Warnings related to deprecation of pos_label

jnothman · jnothman · commit 31eafddf6484 · 2013-11-25T23:24:15.000+11:00
diff --git a/sklearn/metrics/metrics.py b/sklearn/metrics/metrics.py
@@ -1394,7 +1394,7 @@ def precision_recall_fscore_support(y_true, y_pred, beta=1.0, labels='compat',
         When `labels` is None, all labels in `y_true` and `y_pred` are used in
         sorted order. By default, binary classification is handled specially
         for backwards compatibility, but this feature will be removed in
-        version 0.16.
+        release 0.16.
 
     average : string, [None (default), 'micro', 'macro', 'samples', 'weighted']
         If ``None``, the scores for each class are returned. Otherwise,
@@ -1471,9 +1471,19 @@ def precision_recall_fscore_support(y_true, y_pred, beta=1.0, labels='compat',
     y_type, y_true, y_pred = _check_clf_targets(y_true, y_pred)
     present_labels = unique_labels(y_true, y_pred)
 
+    if pos_label != '!deprecated':
+        warnings.warn('The `pos_label` parameter to precision, recall and '
+                      'F-score is deprecated, and will be removed in release '
+                      '0.16. The `labels` parameter may be used instead.',
+                      DeprecationWarning)

▸ OBJECTIVES:
1/ According to the commit diff, which parameter can be used instead of the deprecated `pos_label`?
2/ List every value the commit diff gives as an option for the `average` parameter.

▸ EXCERPTED DATA:
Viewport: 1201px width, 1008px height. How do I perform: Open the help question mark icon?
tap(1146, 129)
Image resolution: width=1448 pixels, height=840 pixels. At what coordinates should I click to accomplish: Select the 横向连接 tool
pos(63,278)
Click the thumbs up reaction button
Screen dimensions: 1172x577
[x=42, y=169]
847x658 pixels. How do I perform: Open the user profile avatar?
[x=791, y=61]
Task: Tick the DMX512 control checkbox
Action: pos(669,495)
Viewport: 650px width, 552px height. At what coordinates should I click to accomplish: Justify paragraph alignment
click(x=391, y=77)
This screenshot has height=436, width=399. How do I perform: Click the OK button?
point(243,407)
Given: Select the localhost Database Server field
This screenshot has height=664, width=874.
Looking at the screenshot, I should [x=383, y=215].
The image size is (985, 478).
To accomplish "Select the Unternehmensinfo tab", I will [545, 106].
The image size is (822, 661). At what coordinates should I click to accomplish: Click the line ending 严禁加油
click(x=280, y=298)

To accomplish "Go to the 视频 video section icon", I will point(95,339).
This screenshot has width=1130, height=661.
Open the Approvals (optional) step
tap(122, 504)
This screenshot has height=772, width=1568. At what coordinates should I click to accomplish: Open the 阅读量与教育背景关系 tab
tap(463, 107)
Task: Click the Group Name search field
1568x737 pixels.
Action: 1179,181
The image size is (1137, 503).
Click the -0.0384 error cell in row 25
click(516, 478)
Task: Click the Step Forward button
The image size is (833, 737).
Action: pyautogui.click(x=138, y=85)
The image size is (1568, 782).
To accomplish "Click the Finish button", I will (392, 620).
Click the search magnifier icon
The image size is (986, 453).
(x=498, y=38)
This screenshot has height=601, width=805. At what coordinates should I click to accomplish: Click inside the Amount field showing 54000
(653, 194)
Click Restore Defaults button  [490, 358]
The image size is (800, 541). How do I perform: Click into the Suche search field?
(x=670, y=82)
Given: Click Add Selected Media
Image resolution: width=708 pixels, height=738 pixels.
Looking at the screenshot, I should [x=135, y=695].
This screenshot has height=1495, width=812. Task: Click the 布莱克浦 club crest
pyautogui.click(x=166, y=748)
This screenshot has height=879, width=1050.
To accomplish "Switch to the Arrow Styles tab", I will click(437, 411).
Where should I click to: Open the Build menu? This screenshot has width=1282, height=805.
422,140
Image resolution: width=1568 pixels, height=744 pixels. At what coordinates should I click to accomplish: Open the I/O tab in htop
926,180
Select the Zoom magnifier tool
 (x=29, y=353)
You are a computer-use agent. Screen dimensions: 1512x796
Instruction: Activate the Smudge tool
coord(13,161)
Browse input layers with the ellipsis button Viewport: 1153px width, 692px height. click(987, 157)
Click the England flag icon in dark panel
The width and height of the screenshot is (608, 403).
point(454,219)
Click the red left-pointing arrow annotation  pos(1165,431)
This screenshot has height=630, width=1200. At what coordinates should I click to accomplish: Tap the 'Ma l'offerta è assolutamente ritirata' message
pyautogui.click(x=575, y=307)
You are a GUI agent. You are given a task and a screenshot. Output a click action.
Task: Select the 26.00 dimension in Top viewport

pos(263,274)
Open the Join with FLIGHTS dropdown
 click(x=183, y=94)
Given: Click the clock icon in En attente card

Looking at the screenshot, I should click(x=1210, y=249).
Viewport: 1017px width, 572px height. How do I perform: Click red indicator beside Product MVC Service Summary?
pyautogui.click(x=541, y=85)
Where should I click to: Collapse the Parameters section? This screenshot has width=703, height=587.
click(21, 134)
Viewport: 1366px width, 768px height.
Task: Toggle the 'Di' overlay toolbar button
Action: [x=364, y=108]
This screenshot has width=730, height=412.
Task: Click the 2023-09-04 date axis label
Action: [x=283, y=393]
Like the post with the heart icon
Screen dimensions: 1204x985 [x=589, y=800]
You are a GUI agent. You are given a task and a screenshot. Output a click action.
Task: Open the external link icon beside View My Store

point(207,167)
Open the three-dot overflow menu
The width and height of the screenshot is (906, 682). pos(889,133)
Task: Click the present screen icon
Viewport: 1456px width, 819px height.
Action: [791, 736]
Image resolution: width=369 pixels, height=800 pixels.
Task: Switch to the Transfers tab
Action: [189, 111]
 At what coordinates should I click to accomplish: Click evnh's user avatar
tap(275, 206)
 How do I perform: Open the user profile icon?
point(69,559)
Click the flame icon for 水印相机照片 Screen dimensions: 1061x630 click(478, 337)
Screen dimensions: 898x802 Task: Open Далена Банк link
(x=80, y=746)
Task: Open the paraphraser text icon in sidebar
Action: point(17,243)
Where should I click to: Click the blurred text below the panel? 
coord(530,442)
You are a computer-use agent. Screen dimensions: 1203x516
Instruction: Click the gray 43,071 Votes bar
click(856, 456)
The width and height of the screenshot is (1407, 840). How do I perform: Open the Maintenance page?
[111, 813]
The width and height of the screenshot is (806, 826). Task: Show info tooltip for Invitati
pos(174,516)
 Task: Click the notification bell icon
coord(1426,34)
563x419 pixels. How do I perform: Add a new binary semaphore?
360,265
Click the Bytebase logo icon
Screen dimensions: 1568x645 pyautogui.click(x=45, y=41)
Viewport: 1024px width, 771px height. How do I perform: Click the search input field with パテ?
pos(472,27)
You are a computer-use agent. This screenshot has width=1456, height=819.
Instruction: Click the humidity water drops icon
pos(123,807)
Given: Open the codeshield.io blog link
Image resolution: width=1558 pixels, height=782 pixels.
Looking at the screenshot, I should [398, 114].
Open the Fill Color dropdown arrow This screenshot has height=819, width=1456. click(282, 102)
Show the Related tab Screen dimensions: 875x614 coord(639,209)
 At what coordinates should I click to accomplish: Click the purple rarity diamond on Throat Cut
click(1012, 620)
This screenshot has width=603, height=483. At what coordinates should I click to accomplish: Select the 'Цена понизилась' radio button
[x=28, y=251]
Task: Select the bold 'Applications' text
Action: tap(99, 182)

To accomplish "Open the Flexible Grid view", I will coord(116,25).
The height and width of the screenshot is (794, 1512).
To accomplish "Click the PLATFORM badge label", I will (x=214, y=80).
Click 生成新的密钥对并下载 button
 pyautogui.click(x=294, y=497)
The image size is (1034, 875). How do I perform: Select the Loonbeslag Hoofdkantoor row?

▸ TASK-BY-TASK RESULTS:
1/ The `labels` parameter.

2/ None (the default), 'micro', 'macro', 'samples', 'weighted'